ARTICLE À LIRE >>
---------------

Sarcelles (95) – « C’est un peu notre QG ici », sourit Ukkacha, 23.000 abonnés sur TikTok, dans la pièce qui servira à terme à enregistrer des podcasts. « On vient tous d’un peu partout de la région parisienne, ici c’est vraiment un endroit où on peut se retrouver, créer du contenu… »
Le jeune homme de 23 ans, dont la famille est originaire de la partie musulmane du Sri-Lanka, est un des fondateurs de la Desi House, un collectif de néo-influenceurs principalement actifs sur TikTok et Instagram, tous originaires d’Asie du Sud. Le terme Desi regroupant les différentes ethnies du sous-continent indien : « Il y a des Sri-lankais, des Pakistanais, des Indiens, des Tamouls, des Bengalis », énumère son compère Thenura, 20 ans et 37.000 abonnés sur TikTok, lui aussi d’origine srilankaise.
Ils sont aujourd’hui dix, six garçons et quatre filles, de 19 à 23 ans. Certains se connaissaient dans la vraie vie, la plupart se sont rencontrés sur les réseaux, à la faveur de l’algorithme : « TikTok nous montre des gens qui nous ressemblent », explique Thenura. « Au fur et à mesure, on a discuté, on a fait des lives ensemble, puis on s’est rencontrés. » La formation « officielle » de la Desi House remonte à octobre 2021. « L’idée de se réunir en house c’est principalement pour valoriser nos cultures et lutter contre le racisme que notre communauté subit », appuie Ukkacha, lunettes aux verres fumés bleus sur la tête.
Hassan, Ukkacha et Thenura font partie des dix influenceurs de la « Desi House ». / Crédits : IamDesi
Racisme banalisé
« On est peu représentés dans les médias. Et il y a vraiment une banalisation du racisme envers nous », explique Novela, 19 ans, 82.000 abonnés sur YouTube et 132.000 sur TikTok. La jeune femme, active sur les réseaux sociaux depuis qu’elle a 12 ans, considère leur travail comme « hyper important pour démonter les clichés qui entourent [sa] communauté. »

---------------

MATÉRIEL FOURNI >>
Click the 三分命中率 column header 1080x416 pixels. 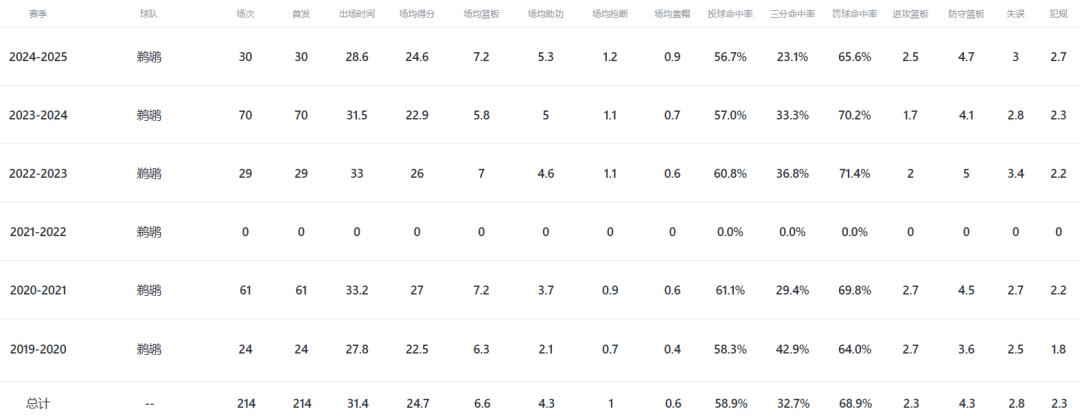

---------------

CONSIGNE A >> Résumez en deux phrases l'article sur la Desi House.
CONSIGNE B >> Recopiez à l'identique le passage de l'article qui va de « Le jeune homme » à « aussi d’origine srilankaise. ».
Appuyez-vous uniquement sur l'article.

RÉSULTAT A >> La Desi House, dont Ukkacha est l'un des fondateurs, est un collectif de néo-influenceurs originaires d'Asie du Sud, actifs surtout sur TikTok et Instagram, qui compte aujourd'hui dix membres de 19 à 23 ans. Formée officiellement en octobre 2021, elle vise à valoriser leurs cultures et à lutter contre le racisme que subit leur communauté, que Novela juge peu représentée dans les médias.

RÉSULTAT B >>
Le jeune homme de 23 ans, dont la famille est originaire de la partie musulmane du Sri-Lanka, est un des fondateurs de la Desi House, un collectif de néo-influenceurs principalement actifs sur TikTok et Instagram, tous originaires d’Asie du Sud. Le terme Desi regroupant les différentes ethnies du sous-continent indien : « Il y a des Sri-lankais, des Pakistanais, des Indiens, des Tamouls, des Bengalis », énumère son compère Thenura, 20 ans et 37.000 abonnés sur TikTok, lui aussi d’origine srilankaise.